4 releases
0.3.0 | Jun 3, 2024 |
---|---|
0.2.11 | Jan 26, 2024 |
0.2.10 | Dec 12, 2023 |
0.2.8 |
|
0.0.6 |
|
#134 in HTTP server
95KB
763 lines
Contains (WOFF font, 51KB) fonts/roboto300.woff2
RickView
Easy to deploy low-resource stand-alone RDF knowledge graph browser written in Rust. No SPARQL endpoint needed! See also the unpublished paper draft.
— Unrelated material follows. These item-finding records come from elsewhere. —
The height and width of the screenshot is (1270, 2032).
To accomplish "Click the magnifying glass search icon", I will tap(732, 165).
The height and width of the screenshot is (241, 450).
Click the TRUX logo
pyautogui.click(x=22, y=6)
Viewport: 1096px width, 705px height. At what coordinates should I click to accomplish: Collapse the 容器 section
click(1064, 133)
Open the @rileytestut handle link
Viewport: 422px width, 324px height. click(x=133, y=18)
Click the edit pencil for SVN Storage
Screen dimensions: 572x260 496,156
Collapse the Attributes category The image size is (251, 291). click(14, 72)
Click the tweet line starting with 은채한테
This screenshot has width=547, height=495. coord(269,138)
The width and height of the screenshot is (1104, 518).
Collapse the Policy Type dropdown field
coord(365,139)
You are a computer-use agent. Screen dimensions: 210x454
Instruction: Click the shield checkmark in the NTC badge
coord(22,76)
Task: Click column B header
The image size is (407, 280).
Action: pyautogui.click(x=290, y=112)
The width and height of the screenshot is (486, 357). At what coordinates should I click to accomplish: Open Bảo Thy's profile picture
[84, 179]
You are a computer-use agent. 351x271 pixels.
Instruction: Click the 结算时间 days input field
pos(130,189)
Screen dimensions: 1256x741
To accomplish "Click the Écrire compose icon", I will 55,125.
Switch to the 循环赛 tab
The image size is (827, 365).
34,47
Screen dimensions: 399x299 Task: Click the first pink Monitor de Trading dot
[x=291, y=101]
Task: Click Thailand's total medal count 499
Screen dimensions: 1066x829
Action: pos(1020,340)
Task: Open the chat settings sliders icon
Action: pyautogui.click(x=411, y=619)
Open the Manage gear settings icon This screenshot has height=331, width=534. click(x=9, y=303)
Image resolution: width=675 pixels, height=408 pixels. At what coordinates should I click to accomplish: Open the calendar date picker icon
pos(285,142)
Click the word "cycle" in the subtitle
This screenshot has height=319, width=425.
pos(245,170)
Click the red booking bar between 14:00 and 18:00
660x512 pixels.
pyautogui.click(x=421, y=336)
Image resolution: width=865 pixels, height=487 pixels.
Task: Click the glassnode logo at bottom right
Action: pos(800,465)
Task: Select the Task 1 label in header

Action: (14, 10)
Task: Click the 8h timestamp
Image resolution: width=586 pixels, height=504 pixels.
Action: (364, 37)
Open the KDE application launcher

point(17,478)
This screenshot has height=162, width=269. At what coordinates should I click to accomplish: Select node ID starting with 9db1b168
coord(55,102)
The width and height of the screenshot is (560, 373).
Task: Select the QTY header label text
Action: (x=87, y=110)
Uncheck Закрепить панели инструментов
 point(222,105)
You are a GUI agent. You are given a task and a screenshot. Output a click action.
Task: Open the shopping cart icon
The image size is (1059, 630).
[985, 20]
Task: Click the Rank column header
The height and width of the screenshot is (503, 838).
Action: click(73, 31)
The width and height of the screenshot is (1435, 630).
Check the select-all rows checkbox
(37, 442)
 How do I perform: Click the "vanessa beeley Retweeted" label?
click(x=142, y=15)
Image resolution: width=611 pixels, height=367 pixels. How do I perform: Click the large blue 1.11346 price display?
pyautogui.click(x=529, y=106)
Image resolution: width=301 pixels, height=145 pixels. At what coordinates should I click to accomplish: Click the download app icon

Layout copied from LodView.
Current deployments
Feel free to browse around!
- SNIK — Semantic Network of Hospital Information Management
- HITO — Health IT Ontology
- ANNO — Anthropological Notation Ontology
- LinkedSpending
Docker
Try it out with the example knowledge base:
docker run --rm -p 8080:8080 ghcr.io/konradhoeffner/rickview
Docker Compose Example
services:
rickview:
image: ghcr.io/konradhoeffner/rickview
environment:
- RICKVIEW_KB_FILE=https://raw.githubusercontent.com/hitontology/ontology/dist/all.ttl
- RICKVIEW_NAMESPACE=http://hitontology.eu/ontology/
- RICKVIEW_BASE=/ontology
- RICKVIEW_TITLE=HITO
- RICKVIEW_SUBTITLE=Health IT Ontology
- RICKVIEW_EXAMPLES=Study SoftwareProduct ApplicationSystemTypeCatalogue
- RICKVIEW_HOMEPAGE=https://hitontology.eu
- RICKVIEW_ENDPOINT=https://hitontology.eu/sparql
- RICKVIEW_GITHUB=https://github.com/hitontology/ontology
- RICKVIEW_DOC=https://hitontology.github.io/ontology/
ports:
- "127.0.0.1:8080:8080"
restart: unless-stopped
Precompiled Binaries
Download the binary from the latest release and run rickview
.
If you need binaries for a different platform than Linux amd64, let me know.
Compile it yourself
Alternatively, you can compile it for your own platform with cargo install rickview
.
Or you can clone the repository and then cargo build
.
This requires you to install Rust including Cargo.
Configure
Default configuration is stored in data/default.toml
, which you can override with a custom data/config.toml
or environment variables.
Configuration keys are in lower_snake_case, while environment variables are prefixed with RICKVIEW_ and are in SCREAMING_SNAKE_CASE.
For example, namespace = "http://hitontology.eu/ontology/"
in config.toml
is equivalent to RICKVIEW_NAMESPACE=http://hitontology.eu/ontology/
as an environment variable.
You need to provide a knowledge base in RDF Turtle or HDT format, whose default path is data/kb.ttl
.
If you don't, RickView will show a minimal example knowledge base.
You can add custom HTML to the index page by adding a data/body.html
file.
You can add embedded CSS using the css
environment variable.
By default, the Roboto font is used which RickView hosts locally for robustness, speed and to prevent conflicts with European privacy laws.
If this is not an issue for you and, for example, you want to display Chinese or Japanese characters, you could import a Google Font:
css = "@import url('https://fonts.googleapis.com/css2?family=Noto+Sans+SC:wght@300&display=swap'); body {font-family: 'Noto Sans SC', sans-serif}"
Compile and run with cargo run
and then open http://localhost:8080 in your browser.
Supported File Formats
The recognized formats and extensions are Turtle (.ttl
), N-Triples (.nt
), HDT (.hdt
) as created by hdt-cpp and zstd compressed HDT (.hdt.zst
).
Logging
The default log level is "info" for RickView and "error" for libraries.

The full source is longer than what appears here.